- **The problem**
Repeat the data below in full and exactly.

═════ Information shown ═════

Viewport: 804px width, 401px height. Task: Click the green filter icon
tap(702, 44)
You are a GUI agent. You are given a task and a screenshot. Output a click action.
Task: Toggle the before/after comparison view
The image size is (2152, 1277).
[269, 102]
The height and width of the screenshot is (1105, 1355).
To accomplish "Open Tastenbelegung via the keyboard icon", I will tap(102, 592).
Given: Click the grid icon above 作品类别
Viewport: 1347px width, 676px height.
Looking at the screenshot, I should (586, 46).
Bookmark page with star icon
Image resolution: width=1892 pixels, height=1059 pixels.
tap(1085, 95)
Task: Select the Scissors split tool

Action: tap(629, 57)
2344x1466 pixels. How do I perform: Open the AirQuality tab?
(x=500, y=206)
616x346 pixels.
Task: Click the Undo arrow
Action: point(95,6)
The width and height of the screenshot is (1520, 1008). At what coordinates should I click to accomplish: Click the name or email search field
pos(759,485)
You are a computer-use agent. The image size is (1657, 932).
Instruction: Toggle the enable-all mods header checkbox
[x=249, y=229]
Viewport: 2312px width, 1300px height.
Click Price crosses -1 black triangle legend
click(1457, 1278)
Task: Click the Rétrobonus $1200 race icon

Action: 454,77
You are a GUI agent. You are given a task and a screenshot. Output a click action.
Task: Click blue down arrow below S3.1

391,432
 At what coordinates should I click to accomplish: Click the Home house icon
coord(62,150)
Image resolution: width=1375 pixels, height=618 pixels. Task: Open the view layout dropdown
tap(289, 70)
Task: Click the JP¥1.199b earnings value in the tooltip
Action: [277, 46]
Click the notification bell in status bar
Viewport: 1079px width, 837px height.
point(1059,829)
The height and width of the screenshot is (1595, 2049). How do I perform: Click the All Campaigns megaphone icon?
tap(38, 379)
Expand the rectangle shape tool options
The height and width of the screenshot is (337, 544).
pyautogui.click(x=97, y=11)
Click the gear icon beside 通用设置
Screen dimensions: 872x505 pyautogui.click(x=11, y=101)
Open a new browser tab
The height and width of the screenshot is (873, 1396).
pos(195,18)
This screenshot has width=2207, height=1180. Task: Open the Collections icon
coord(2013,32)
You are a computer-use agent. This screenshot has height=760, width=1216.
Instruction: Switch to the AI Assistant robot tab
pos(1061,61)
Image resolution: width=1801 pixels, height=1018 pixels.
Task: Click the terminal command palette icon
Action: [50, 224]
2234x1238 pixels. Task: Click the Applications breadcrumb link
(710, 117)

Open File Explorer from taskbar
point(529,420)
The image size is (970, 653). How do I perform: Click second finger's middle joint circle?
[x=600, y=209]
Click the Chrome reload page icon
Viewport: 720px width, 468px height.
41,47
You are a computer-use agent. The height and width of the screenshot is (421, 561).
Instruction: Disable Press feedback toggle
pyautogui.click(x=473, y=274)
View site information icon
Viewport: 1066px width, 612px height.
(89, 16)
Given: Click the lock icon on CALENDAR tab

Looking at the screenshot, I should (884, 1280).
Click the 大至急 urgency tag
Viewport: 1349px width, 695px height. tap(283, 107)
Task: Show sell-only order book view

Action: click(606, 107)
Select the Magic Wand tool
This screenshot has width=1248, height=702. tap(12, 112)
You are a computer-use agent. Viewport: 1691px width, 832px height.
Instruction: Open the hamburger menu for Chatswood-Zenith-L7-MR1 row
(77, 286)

═════

- **Written answer**
Viewport: 804px width, 401px height. Task: Click the green filter icon
tap(702, 44)
You are a GUI agent. You are given a task and a screenshot. Output a click action.
Task: Toggle the before/after comparison view
The image size is (2152, 1277).
[269, 102]
The height and width of the screenshot is (1105, 1355).
To accomplish "Open Tastenbelegung via the keyboard icon", I will tap(102, 592).
Given: Click the grid icon above 作品类别
Viewport: 1347px width, 676px height.
Looking at the screenshot, I should (586, 46).
Bookmark page with star icon
Image resolution: width=1892 pixels, height=1059 pixels.
tap(1085, 95)
Task: Select the Scissors split tool

Action: tap(629, 57)
2344x1466 pixels. How do I perform: Open the AirQuality tab?
(x=500, y=206)
616x346 pixels.
Task: Click the Undo arrow
Action: point(95,6)
The width and height of the screenshot is (1520, 1008). At what coordinates should I click to accomplish: Click the name or email search field
pos(759,485)
You are a computer-use agent. The image size is (1657, 932).
Instruction: Toggle the enable-all mods header checkbox
[x=249, y=229]
Viewport: 2312px width, 1300px height.
Click Price crosses -1 black triangle legend
click(1457, 1278)
Task: Click the Rétrobonus $1200 race icon

Action: 454,77
You are a GUI agent. You are given a task and a screenshot. Output a click action.
Task: Click blue down arrow below S3.1

391,432
 At what coordinates should I click to accomplish: Click the Home house icon
coord(62,150)
Image resolution: width=1375 pixels, height=618 pixels. Task: Open the view layout dropdown
tap(289, 70)
Task: Click the JP¥1.199b earnings value in the tooltip
Action: [277, 46]
Click the notification bell in status bar
Viewport: 1079px width, 837px height.
point(1059,829)
The height and width of the screenshot is (1595, 2049). How do I perform: Click the All Campaigns megaphone icon?
tap(38, 379)
Expand the rectangle shape tool options
The height and width of the screenshot is (337, 544).
pyautogui.click(x=97, y=11)
Click the gear icon beside 通用设置
Screen dimensions: 872x505 pyautogui.click(x=11, y=101)
Open a new browser tab
The height and width of the screenshot is (873, 1396).
pos(195,18)
This screenshot has width=2207, height=1180. Task: Open the Collections icon
coord(2013,32)
You are a computer-use agent. This screenshot has height=760, width=1216.
Instruction: Switch to the AI Assistant robot tab
pos(1061,61)
Image resolution: width=1801 pixels, height=1018 pixels.
Task: Click the terminal command palette icon
Action: [50, 224]
2234x1238 pixels. Task: Click the Applications breadcrumb link
(710, 117)

Open File Explorer from taskbar
point(529,420)
The image size is (970, 653). How do I perform: Click second finger's middle joint circle?
[x=600, y=209]
Click the Chrome reload page icon
Viewport: 720px width, 468px height.
41,47
You are a computer-use agent. The height and width of the screenshot is (421, 561).
Instruction: Disable Press feedback toggle
pyautogui.click(x=473, y=274)
View site information icon
Viewport: 1066px width, 612px height.
(89, 16)
Given: Click the lock icon on CALENDAR tab

Looking at the screenshot, I should (884, 1280).
Click the 大至急 urgency tag
Viewport: 1349px width, 695px height. tap(283, 107)
Task: Show sell-only order book view

Action: click(606, 107)
Select the Magic Wand tool
This screenshot has width=1248, height=702. tap(12, 112)
You are a computer-use agent. Viewport: 1691px width, 832px height.
Instruction: Open the hamburger menu for Chatswood-Zenith-L7-MR1 row
(77, 286)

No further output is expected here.